Warning: This is a development version. The latest stable version is Version 4.0.1.

enum counter

Scope: rely

In header: #include <rely/counter.hpp>

Brief Description

The different performance counters available for Rely’s encoder and decoder. See Performance Counters section in the documentation for more information.


Constant Value Description
counter::bytes_consumed   The number of bytes that have been consumed by either encoder::consume() or decoder::consume().
counter::bytes_produced   The number of bytes that have been produced by either encoder::produce_data() or decoder::produce_data().
counter::payloads_fragmented   The number of payloads that have been fragmented by the encoder. A payload passed to encoder::consumed() will be fragmented if its size plus the Rely header exceeds the max_packet_bytes configuration parameter passed to encoder::configure().
counter::payloads_consumed   The number of payloads that have been passed to encoder::consume().
counter::payloads_produced   The number of payloads that have been produced by decoder::produce_data(). Each payload will only be counted once although it can be read multiple times before moving to the next using decoder::produce_next().
counter::packets_produced   The number of packets that have been produced by encoder::produce_data(). Each packet will only be counted once although it can be read multiple times before moving to the next using encoder::produce_next().
counter::packets_consumed   The number of packets that have been consumed by decoder::consume().
counter::packets_lost   The number of lost packets sent from the encoder to the decoder. This is calculated based on the packet sequence number added by the encoder. This counter is only availble on the rely::decoder.
counter::packets_old   The number of packets that was too old to be useful. A packet is deemed too old if it contains symbols that are no longer part of the decoder’s stream.

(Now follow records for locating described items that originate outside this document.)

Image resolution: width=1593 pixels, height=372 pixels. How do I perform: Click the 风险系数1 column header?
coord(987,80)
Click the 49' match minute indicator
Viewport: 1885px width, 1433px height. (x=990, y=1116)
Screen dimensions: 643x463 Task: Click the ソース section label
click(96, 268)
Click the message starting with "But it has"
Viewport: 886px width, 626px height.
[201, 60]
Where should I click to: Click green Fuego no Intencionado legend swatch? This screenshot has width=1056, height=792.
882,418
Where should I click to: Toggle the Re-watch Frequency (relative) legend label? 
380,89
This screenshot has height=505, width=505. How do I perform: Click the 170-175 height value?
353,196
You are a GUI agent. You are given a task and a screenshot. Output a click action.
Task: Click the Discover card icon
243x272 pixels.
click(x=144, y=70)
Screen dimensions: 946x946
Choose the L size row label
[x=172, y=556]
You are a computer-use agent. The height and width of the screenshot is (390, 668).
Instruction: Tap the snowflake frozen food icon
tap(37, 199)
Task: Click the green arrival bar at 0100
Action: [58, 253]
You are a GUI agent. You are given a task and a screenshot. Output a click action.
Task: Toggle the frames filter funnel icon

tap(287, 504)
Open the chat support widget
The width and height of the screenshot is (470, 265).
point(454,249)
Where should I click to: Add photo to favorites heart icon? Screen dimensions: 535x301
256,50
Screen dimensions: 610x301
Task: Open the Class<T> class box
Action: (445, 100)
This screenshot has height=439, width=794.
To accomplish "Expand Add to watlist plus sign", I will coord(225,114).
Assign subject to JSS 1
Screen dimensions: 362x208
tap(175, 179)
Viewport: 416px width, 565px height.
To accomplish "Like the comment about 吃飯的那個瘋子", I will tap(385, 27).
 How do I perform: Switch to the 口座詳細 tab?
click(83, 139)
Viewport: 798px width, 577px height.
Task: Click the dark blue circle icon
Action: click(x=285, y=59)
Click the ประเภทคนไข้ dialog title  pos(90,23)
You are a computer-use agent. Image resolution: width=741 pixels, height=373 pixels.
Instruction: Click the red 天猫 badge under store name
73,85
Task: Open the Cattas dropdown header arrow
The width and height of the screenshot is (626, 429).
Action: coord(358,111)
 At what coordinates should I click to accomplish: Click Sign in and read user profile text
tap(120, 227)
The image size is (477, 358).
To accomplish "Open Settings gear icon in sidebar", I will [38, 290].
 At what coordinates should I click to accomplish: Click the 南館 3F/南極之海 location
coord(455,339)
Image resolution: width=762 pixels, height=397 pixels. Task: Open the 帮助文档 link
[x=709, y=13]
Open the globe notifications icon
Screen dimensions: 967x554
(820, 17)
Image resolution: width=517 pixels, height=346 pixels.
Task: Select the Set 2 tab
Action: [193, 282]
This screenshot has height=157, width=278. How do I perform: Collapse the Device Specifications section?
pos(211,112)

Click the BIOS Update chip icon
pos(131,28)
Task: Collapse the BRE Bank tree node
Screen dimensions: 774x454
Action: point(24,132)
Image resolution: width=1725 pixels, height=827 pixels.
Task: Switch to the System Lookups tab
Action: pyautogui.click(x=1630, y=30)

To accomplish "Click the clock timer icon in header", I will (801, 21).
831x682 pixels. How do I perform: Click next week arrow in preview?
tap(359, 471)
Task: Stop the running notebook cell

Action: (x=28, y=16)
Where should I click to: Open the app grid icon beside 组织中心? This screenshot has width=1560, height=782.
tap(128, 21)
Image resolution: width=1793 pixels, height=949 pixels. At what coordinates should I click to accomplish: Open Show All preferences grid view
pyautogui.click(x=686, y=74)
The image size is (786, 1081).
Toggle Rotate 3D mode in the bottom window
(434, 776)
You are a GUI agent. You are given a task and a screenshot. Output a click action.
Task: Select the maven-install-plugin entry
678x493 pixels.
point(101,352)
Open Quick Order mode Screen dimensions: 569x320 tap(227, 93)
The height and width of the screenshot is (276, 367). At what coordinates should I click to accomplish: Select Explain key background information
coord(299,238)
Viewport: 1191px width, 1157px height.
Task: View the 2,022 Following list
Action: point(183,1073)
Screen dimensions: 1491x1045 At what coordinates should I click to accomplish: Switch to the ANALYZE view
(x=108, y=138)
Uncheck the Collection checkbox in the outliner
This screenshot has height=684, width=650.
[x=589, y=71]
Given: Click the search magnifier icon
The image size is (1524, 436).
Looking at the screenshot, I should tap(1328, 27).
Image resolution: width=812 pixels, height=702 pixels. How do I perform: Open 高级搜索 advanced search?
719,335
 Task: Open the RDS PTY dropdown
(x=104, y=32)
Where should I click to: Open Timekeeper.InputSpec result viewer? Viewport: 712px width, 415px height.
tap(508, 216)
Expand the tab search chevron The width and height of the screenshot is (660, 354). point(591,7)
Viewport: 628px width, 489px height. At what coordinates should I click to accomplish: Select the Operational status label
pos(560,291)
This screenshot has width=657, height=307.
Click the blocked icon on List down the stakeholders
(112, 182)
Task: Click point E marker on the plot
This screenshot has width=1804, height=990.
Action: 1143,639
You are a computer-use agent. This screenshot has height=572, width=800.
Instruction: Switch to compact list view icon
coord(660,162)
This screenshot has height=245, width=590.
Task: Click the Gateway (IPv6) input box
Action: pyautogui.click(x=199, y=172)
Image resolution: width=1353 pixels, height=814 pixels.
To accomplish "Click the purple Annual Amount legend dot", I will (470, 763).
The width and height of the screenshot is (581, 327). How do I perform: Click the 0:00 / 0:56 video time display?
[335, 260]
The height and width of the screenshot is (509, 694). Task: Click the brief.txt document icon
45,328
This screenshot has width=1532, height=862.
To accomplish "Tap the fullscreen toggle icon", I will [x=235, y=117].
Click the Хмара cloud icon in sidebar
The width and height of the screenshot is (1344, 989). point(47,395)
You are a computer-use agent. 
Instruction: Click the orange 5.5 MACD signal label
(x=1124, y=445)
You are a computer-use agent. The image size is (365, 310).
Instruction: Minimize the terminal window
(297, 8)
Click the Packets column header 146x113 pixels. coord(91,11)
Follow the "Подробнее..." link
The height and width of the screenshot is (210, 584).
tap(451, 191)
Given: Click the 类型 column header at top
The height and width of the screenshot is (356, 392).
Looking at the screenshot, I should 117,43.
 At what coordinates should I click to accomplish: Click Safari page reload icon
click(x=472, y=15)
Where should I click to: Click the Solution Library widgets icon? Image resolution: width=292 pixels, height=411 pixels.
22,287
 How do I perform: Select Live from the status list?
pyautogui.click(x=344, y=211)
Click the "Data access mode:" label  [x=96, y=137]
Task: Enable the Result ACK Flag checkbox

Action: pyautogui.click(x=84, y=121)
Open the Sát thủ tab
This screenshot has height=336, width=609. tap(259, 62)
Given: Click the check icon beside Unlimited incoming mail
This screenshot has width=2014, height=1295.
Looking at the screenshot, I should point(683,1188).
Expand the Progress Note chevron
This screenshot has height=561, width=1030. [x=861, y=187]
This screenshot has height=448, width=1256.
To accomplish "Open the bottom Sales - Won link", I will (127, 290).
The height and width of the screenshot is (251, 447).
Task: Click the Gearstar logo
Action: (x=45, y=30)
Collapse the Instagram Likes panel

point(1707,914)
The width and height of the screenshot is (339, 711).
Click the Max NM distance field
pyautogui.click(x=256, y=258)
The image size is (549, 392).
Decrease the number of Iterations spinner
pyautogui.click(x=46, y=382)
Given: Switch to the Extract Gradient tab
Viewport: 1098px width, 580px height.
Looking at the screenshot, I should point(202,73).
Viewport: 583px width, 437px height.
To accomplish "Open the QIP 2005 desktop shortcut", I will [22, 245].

The latest sequence number seen. The rely header includes a strictly increasing sequence number. The sequence number serves two purposes:

  1. It is used as the seed to the underlying RLNC (Random Linear Network Code), and
  2. it allows us to monitor the raw packet loss observed between the encoder and decoder.

The encoder will increase the sequence number each time it generates a packet. On the decoder side the difference between two sequence numbers allows the losses currently observed on the network to be calculated.

counter::first_sequence_number   The first sequence number seen by the decoder.

The number of source symbols produced. This counter has a different interpretation depending on whether we are looking at the encoder or the decoder:

  1. On the encoder, payloads are broken into one or more of source symbols (if fragmentation is needed). Since Rely uses systematic encoding each source symbol will be produced exactly once.
  2. On the decoder, source symbols are produced after decoding the incoming mix of source and repair symbols. The source symbols are then passed to defragmentation in order to obtain the original payloads encoded.
counter::source_symbols_expired   The number of expired source symbols. The difference between the source_symbols_consumed and source_symbols_expired is equal to the current coding window size.
counter::source_symbols_dropped   The number of source symbols dropped by the decoder. In some cases the decoder fail to recover source symbols, e.g., if they timeout or if the network packet loss increases beyond the repair rate.

The source symbols consumed counter has encoder and decoder specific meaning:

  1. On the encoder it’s the number of source symbols added to the encoder as a result of fragmentation. If this number equals payloads_consumed it means that no fragmentation is occuring.
  2. On the decoder it’s the number of source symbols consumed by the decoder.
counter::repair_symbols_produced   The number of repair symbols produced by the encoder.
counter::repair_symbols_consumed   The number of repair symbols consumed by the decoder.

Sums the repair count for all expired source symbols. The repair count says how many repair packets a source symbols has been included in.

The average repair count for the expired symbols can be calculated by dividing the repair_count_expired with source_symbols_expired.

The average repair count can be compared to the repair_interval (if specified) to see if coding windows from different repair packets overlap.


The number of flushes performed:

  1. On the encoder a flush is performed when source symbols are expired but they have not been sufficiently protected against packet loss. In this case we flush the encoder to generate the needed repair and remove the source symbols from the coding window.
  2. On the decoder a flush is performed when a source symbol fails to decode before expiring. In this case a flush is needed to “give up” decoding a specific source symbol and allow the release of subsequent source symbols.

In cases where there is a steady flow of incoming payloads or packets, flushing will happen automatically as source symbols start to expire. However, in cases where there is no new incoming data it is necessary that the user manually implements flushing.

counter::stream_disconnected   The number of times the steam has been disconnected. The steam is said to be disconnected if the encoder is so far ahead of the decoder that their coding windows no longer overlap. When this happens any missing symbols in the coder can no longer be repaired. In this case Rely will move the decoder’s stream forward to catch up to the encoder.
counter::packets_reordered   The number of times a packet reordering is observed. This means that a packet was received where the sequence number is lower than the most recent sequence number seen.
counter::packets_duplicated   The number of times packets, with a previously seen sequence number, has been seen.
counter::unprotected_source_symbols_dropped   The number of source symbols that have been dropped without repair.
counter::source_symbols_dropped_by_user   The number of source symbols dropped by the user, i.e., by calling decoder::catch_up().